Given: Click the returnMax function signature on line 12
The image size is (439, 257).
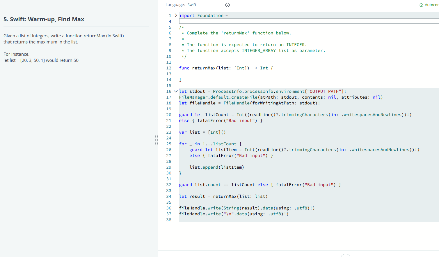Looking at the screenshot, I should [x=225, y=68].
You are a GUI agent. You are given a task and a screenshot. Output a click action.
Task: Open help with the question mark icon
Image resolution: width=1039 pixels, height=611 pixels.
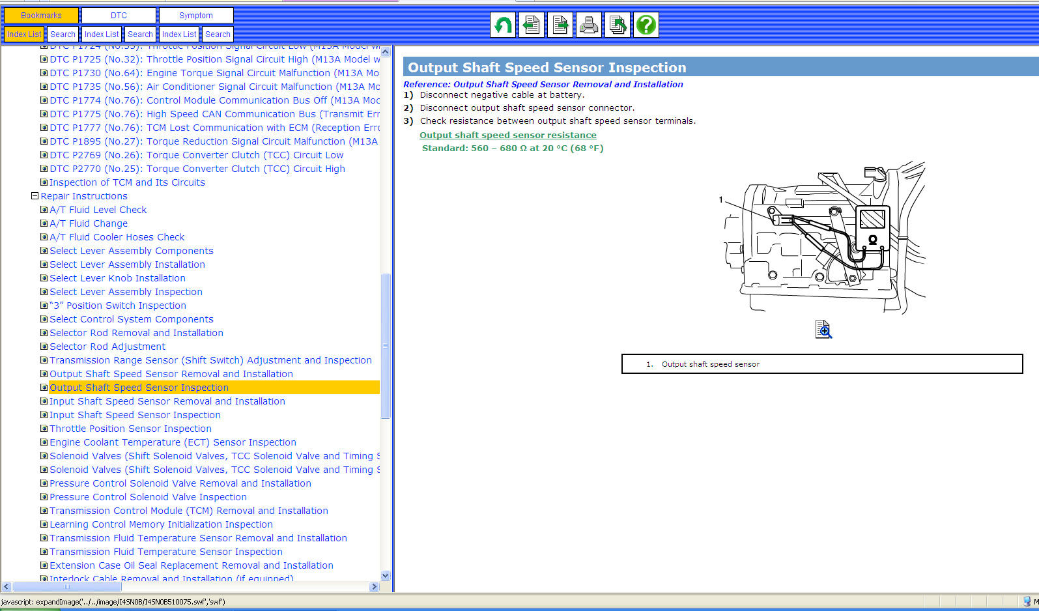[x=646, y=25]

▶ **ABOUT THIS EXERCISE**: Pictures stay out. Copy exactly, and only, the lines from the one containing "You are a GUI" through the end of the data.

▶ **THE COMPLETED TASK**:
You are a GUI agent. You are given a task and a screenshot. Output a click action.
Task: Open help with the question mark icon
Image resolution: width=1039 pixels, height=611 pixels.
[x=646, y=25]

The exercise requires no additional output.